I'm running some C# code that uses System.Numerics.Vector<T>
but as far as I can tell I'm not getting the full benefit of SIMD intrinsics. I'm using Visual Studio Community 2015 with Update 1, and my clrjit.dll is v4.6.1063.1.
I'm running on an Intel Core i5-3337U Processor, which implements the AVX instruction set extensions. Therefore, I figure, I should be able to execute most SIMD instructions on a 256 bit register. For example, the disassembly should contain instructions like vmovups
, vmovupd
, vaddups
, etc..., and Vector<float>.Count
should return 8, Vector<double>.Count
should be 4, etc... But that's not what I'm seeing.
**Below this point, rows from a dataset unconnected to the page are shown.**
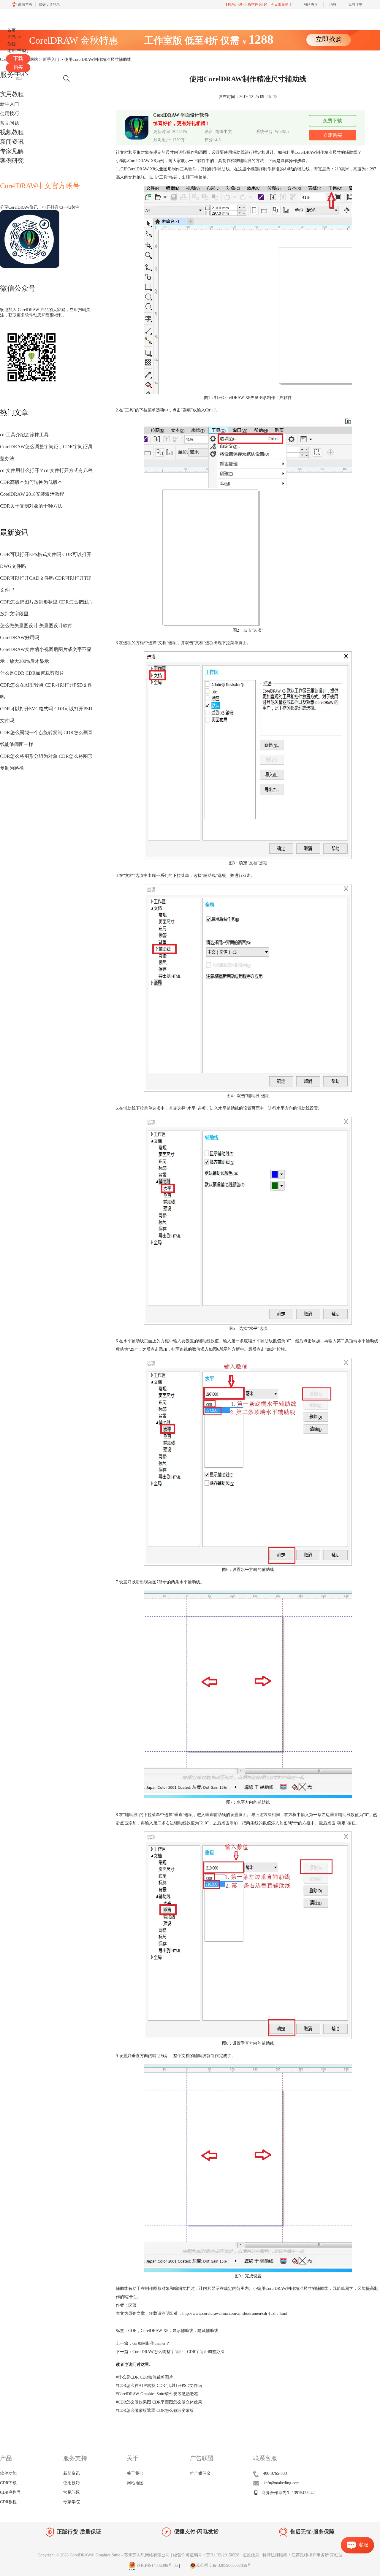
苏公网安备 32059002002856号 (223, 2565)
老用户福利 (17, 50)
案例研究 (12, 160)
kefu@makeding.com (282, 2483)
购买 (18, 67)
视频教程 (12, 132)
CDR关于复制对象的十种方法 (31, 505)
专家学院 (71, 2502)
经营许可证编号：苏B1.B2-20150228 (206, 2555)
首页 (11, 30)
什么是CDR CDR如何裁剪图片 (32, 673)
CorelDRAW (23, 16)
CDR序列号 (10, 2492)
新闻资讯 (12, 141)
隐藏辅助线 (207, 2330)
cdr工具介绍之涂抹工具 (24, 434)
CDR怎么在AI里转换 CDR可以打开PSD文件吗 (159, 2385)
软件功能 (8, 2473)
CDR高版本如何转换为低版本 (31, 482)
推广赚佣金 (200, 2473)
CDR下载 (8, 2483)
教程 (11, 44)
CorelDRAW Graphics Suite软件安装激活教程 (157, 2394)
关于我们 (135, 2473)
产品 (11, 37)
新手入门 (9, 104)
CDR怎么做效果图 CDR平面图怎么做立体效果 (159, 2402)
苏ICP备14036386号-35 (156, 2565)
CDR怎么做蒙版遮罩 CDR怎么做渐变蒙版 (155, 2410)
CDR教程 (8, 2502)
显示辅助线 (182, 2330)
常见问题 (9, 123)
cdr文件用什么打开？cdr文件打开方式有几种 (46, 470)
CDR (132, 2330)
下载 (18, 58)
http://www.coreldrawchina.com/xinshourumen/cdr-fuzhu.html (234, 2313)
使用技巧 (9, 113)
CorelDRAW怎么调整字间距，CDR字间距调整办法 (178, 2352)
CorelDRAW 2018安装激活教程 (32, 494)
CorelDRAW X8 (154, 2330)
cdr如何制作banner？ (151, 2343)
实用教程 (12, 94)
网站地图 (135, 2483)
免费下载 (332, 120)
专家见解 (12, 151)
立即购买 (332, 135)
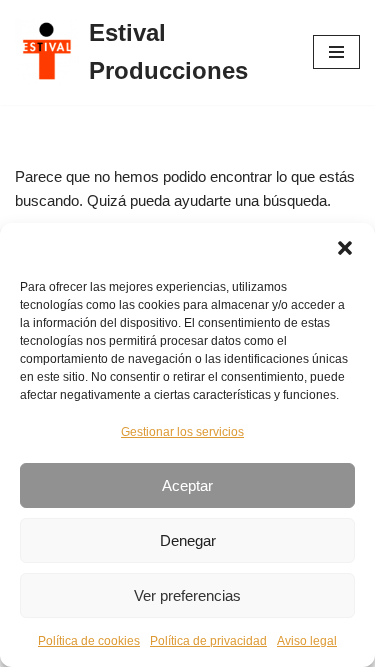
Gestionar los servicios (182, 432)
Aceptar (187, 485)
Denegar (188, 540)
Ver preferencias (187, 595)
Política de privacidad (208, 641)
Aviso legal (307, 641)
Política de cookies (89, 641)
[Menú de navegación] (336, 52)
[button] (345, 248)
Instead my disassembly contains instructions like movups
, movupd
, addups
, etc... and the following code:
WriteLine($"{Vector<byte>.Count} bytes per operation");
WriteLine($"{Vector<float>.Count} floats per operation");
WriteLine($"{Vector<int>.Count} ints per operation");
WriteLine($"{Vector<double>.Count} doubles per operation");
Produces:
16 bytes per operation
4 floats per operation
4 ints per operation
2 doubles per operation
Where am I going wrong? To see all project settings etc. the project is available here.